## Exercise material

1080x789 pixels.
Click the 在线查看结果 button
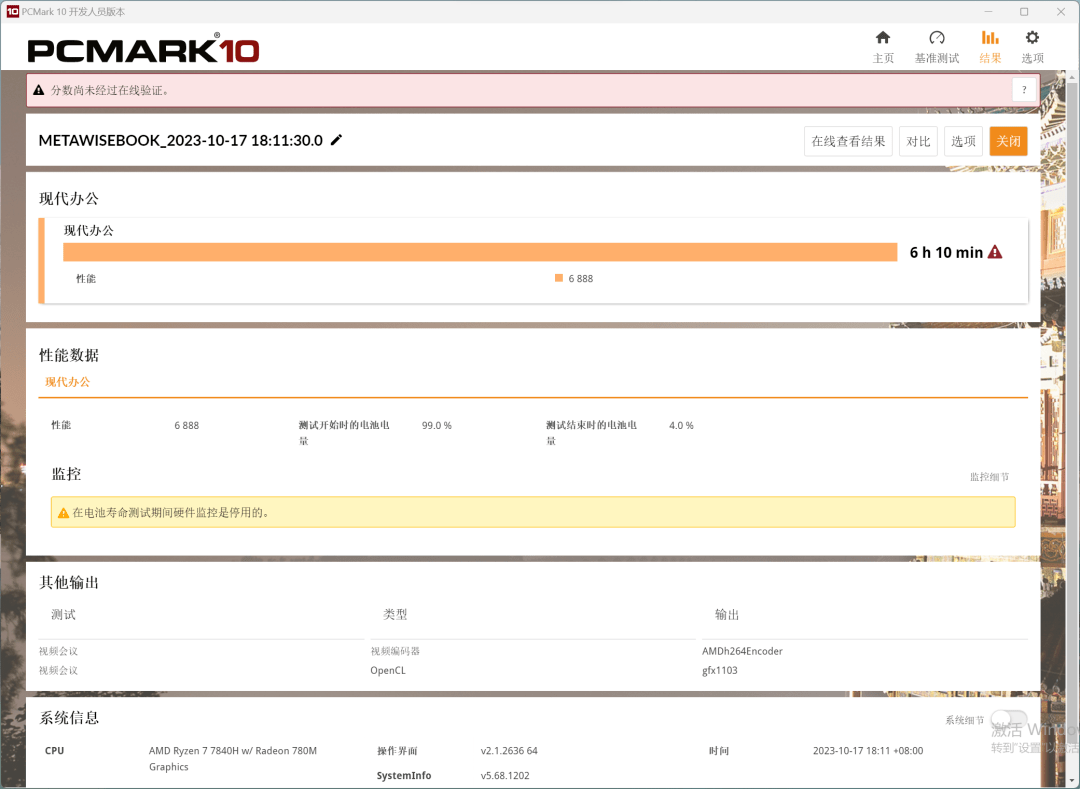point(848,141)
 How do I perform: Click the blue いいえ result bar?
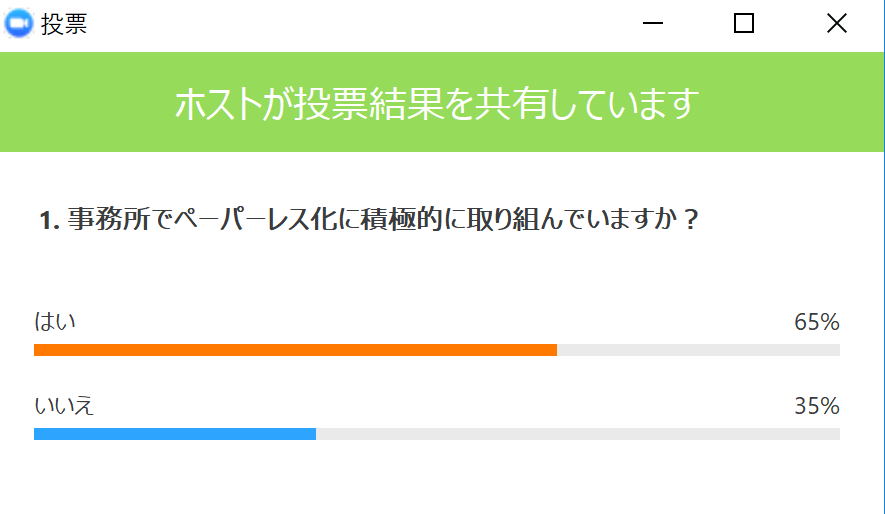[175, 434]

## Task prompt
All of the material must be given again exactly, though no picture may appear in the copy.

## Written solution
1080x789 pixels.
Click the 在线查看结果 button
point(848,141)
 How do I perform: Click the blue いいえ result bar?
[175, 434]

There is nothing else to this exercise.